One full (and blessed!) lap
And then the party...
We had their party this past Saturday evening. We had a great turnout and our house was so full of conversation, laughter, food, and noisy kids running around in circles. It was a lot of fun. There is just something about my home being filled with people that I love! Contentment. We really missed some family and friends who live far away and weren't able to make it though.
Here are a few pics...
We had a farm themed party and some of the guests even came dressed the part!
That night when I was tucking the boys in I asked them what their favorite part of their party was. Grayson said that the best part was running with his friends. Ethan said that his favorite part was blowing out his candles.
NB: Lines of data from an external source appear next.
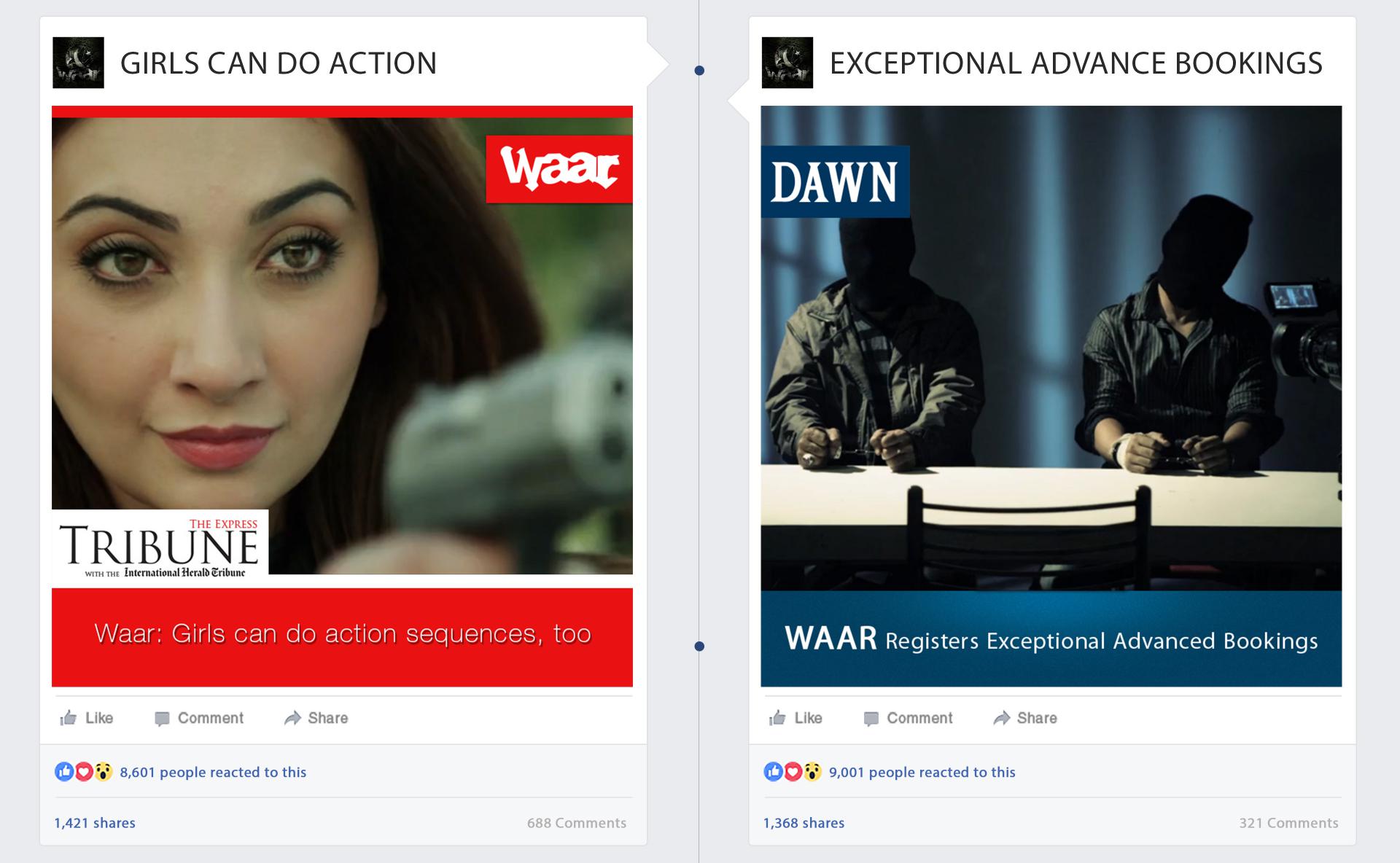Viewport: 1400px width, 863px height.
Task: Show the 688 Comments thread
Action: point(577,823)
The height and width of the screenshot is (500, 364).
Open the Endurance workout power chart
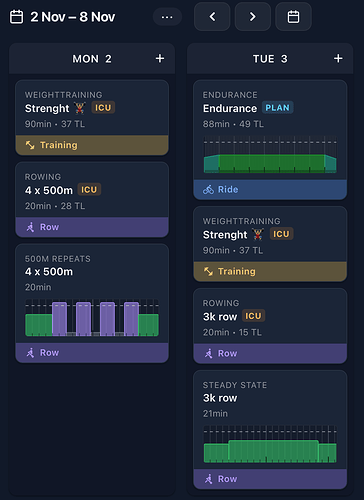tap(270, 155)
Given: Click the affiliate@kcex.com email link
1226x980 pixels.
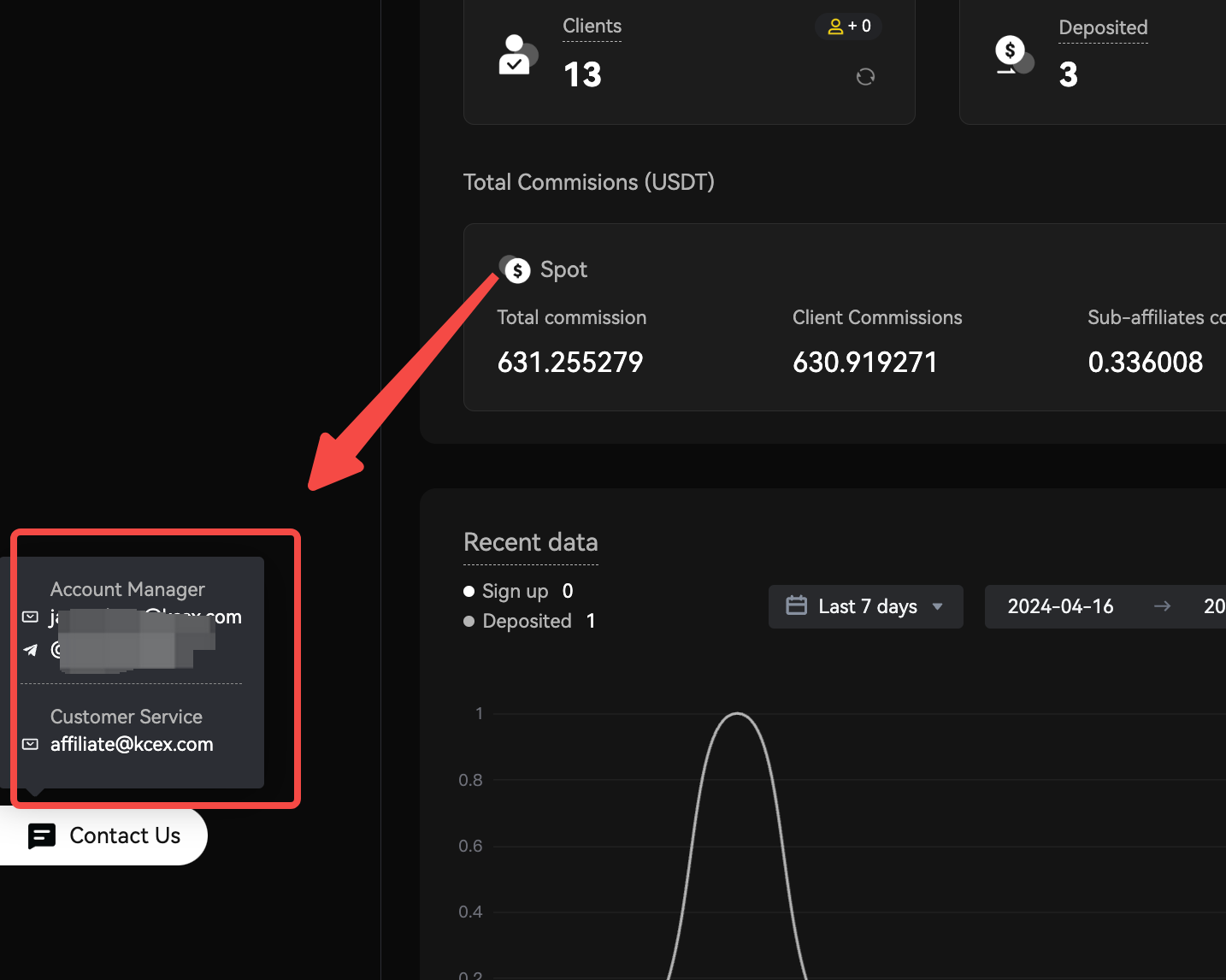Looking at the screenshot, I should [132, 744].
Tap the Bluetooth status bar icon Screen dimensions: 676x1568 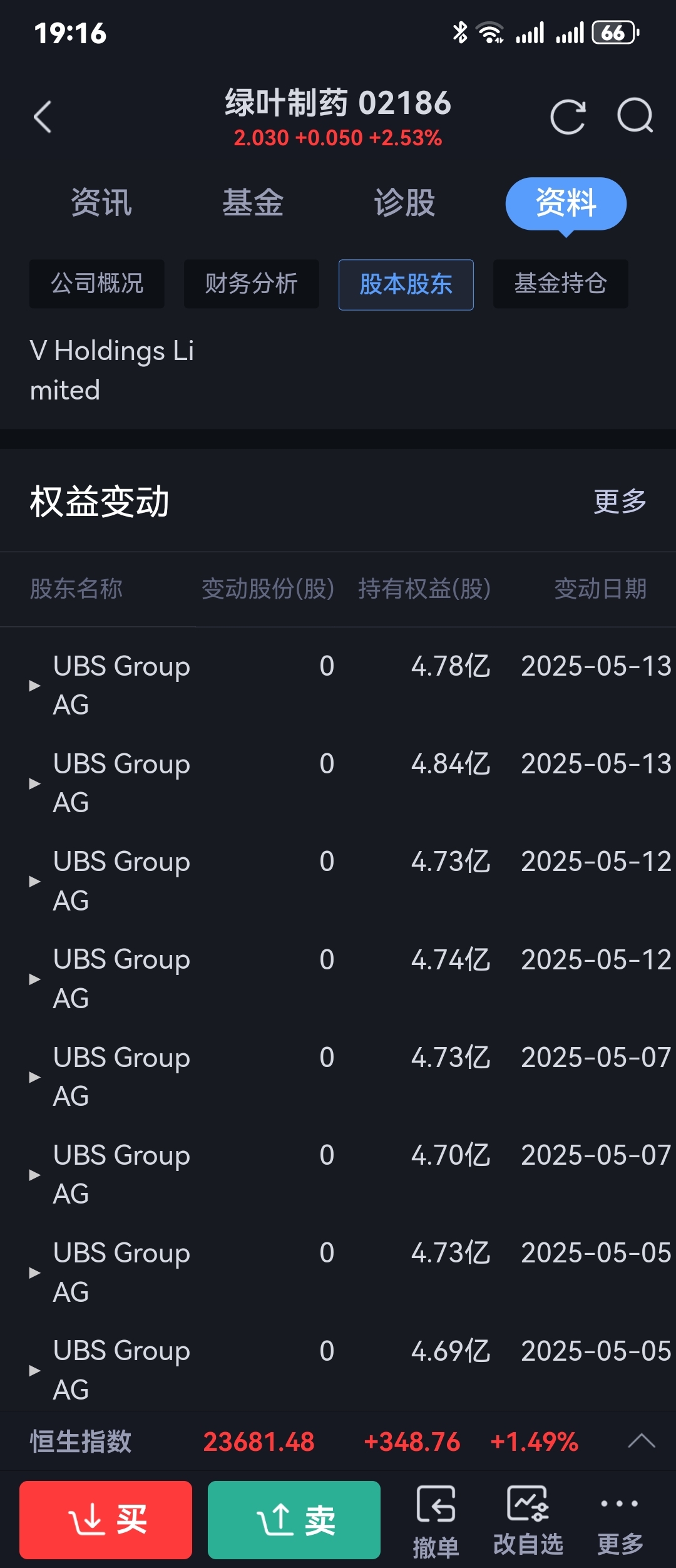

Happy 3rd Birthday sweet boys!
Wednesday, December 14, 2011
3 Years Ago
My Sons -
Three years ago on this very night I drifted off to sleep, albeit with seventy more pounds on my frame, completely unaware of what was to come the following morning.
Three years ago on this very night I drifted off to sleep, albeit with seventy more pounds on my frame, completely unaware of what was to come the following morning.
The next morning you came.
There is very little resemblance to the life that we lived before your existence. It is hard to even recall much of the details of life in our home before the two of you came in to it!
You both fought hard in the NICU.
Grayson, you were born with a pretty severe case of pneumonia, and had to be put on a ventilator for the first 24 hours of your life.
Ethan, you had a PDA, and your Daddy and I were faced with the possibility of you needing surgery to have it repaired. We were so thankful when the medicine they gave you closed it so surgery was not needed.
Every day we would come in to the NICU not knowing what we would be facing. Would it be a good day or a bad day? A step forward or a step backward?
I will still never forget the day I walked in and the nurse told me, with a huge grin on her face, that you, Grayson, had a present for me. I walked up to your isolette and saw your precious round face for the very first time, completely clear of any tubes or wires. I cried and cried. You were perfect. You were two weeks old.
Slowly your strength grew. You both eventually went to being side by side in an open crib.
And then you came home... :) :) :)
Ethan, you were first.
Grayson, you followed a week later.
It was a sweet reunion when you were side by side again...
The doctor told us that once the two of you came home you would thrive.
He was right...
Grayson -
I love your fiesty personality.
The way you stand your ground and speak up for yourself.
You are a silly boy. Always wanting to make your family laugh through your made up "ga-ga" language, or by telling us, "No laughing!" and then if we do, you tickle us.
You also have such a gentle side. A cuddling side. You will often come to me during the day only to say, "Mommy, hold me." I wonder if you'll still ask me that a year from now. I hope so.
I love you deeply and dearly darling child.
Ethan -
Your sensitive heart still wins out. I love to see that in you.
You are so tender. So gentle. So thoughtful.
Your feelings get hurt easily.
At the same time though you can also be a mischevious little boy. You get this look in your eye and your Daddy and I know it means trouble. :)
You are also very independent. You often let us know that you can do it yourself. We love to see you try.
You are very inquisitive and love to know how the things around you tick.
You are easy to love. You are a pleasure to raise. I'm glad you're mine.
And now for just a million and a half pictures of the two of you together - just because you're pretty darn cute...
We love you SO much Ethan and Grayson.
You are making life a trip! We are so thankful for both of you in our family. Happy, happy, happy third birthday!